All the players had other agendas, too: Given the tangled mess of feudalism, the barons often owed fealty to both English and foreign kings with conflicting interests (e.g., Philip II of France, William I of Scotland, etc.). Do you suppose they sometimes played both sides against the middle? Well, of course. Philip was surely jealous of any royal’s prerogatives (that divine right of kings bit), and was eager to take a bite out of John’s continental or even English possessions (through baronial intermediaries, of course), despite the fact that John had sworn fealty to Philip for the former. The Pope was always wont to impose his authority on any Christian realm, and in this particular case, as an extension of the Thomas Becket affair, anxious to meddle in John’s insistence upon a secular role in the investiture of a new Archbishop of Canterbury. That just happened to be what brought on the Papal interdict, which in turn stoked the fires of baronial indignation with John.
But that’s about as far as I’m willing to be fair on John’s behalf. In his case, most of the nasty caricatures were actually true. The convenient disappearance of Arthur of Brittany, who John almost certainly had murdered, should have tipped the barons that John could not be trusted. But they survived John, and continued playing both ends against the middle under Henry III, with advocates like Simon de Montfort (oddly, John’s son-in-law), until Edward Longshanks arrived on the scene and turned the tables on them for a time.
Thanks for the great reminder of the important anniversary!
Thanks, John, for your very informative & thoughtful comment. I was tempted to include more of Hume in the quotation but figured I had larded this entry already.
You are better informed on the predicates of Magna Carta than I am – I have done far more reading in the 1600s era of English history than the 1200s.

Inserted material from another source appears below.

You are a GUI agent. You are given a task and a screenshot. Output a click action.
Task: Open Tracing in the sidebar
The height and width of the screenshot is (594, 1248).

But there is one more Hume quote that is germane here. Commenting on the situation before the barons’ ultimatum to John, Hume notes: “The only happiness was that arms were never yet ravished from the hands of the barons and people: the nation, by a great confederacy, might still vindicate its liberties: and nothing was more likely than the character, conduct, and fortunes of the reigning prince to produce such a general combination against him.”
The Founding Fathers recognized the importance of privately owned arms to curbing tyranny. But that’s a whole different subject.
Something which tyrants – and would be tyrants – also recognize. cf Hideoshi Toyotomi’s comments on peasants with swords….
Forgive me for interjecting my personal cynicism on that specific subject, but private arms only serve their purpose if actually utilized for said purpose.
I see no reason to believe that the coming tyranny, heaped upon the existing one, will be met with no more than the usual outrage and nothing more.
Correct.
Well, arguably private arms can also make surviving the aftermath of some sort of collapse, which is a not-unusual end state of tyranny.
That should be “…make possible surviving…” No idea where my typing was at, but it’s been like that all day.
I hope no received an inadvertent death sentence ’cause of one of your typos.
No already had his death sentence from that nice Mr. Bond back in 1962. And, as I recall, there was nothing inadvertent about it.
What’s this “Lewis” shit?
I assumed that all readers would be intimately familiar with the medieval history of the French monarchy.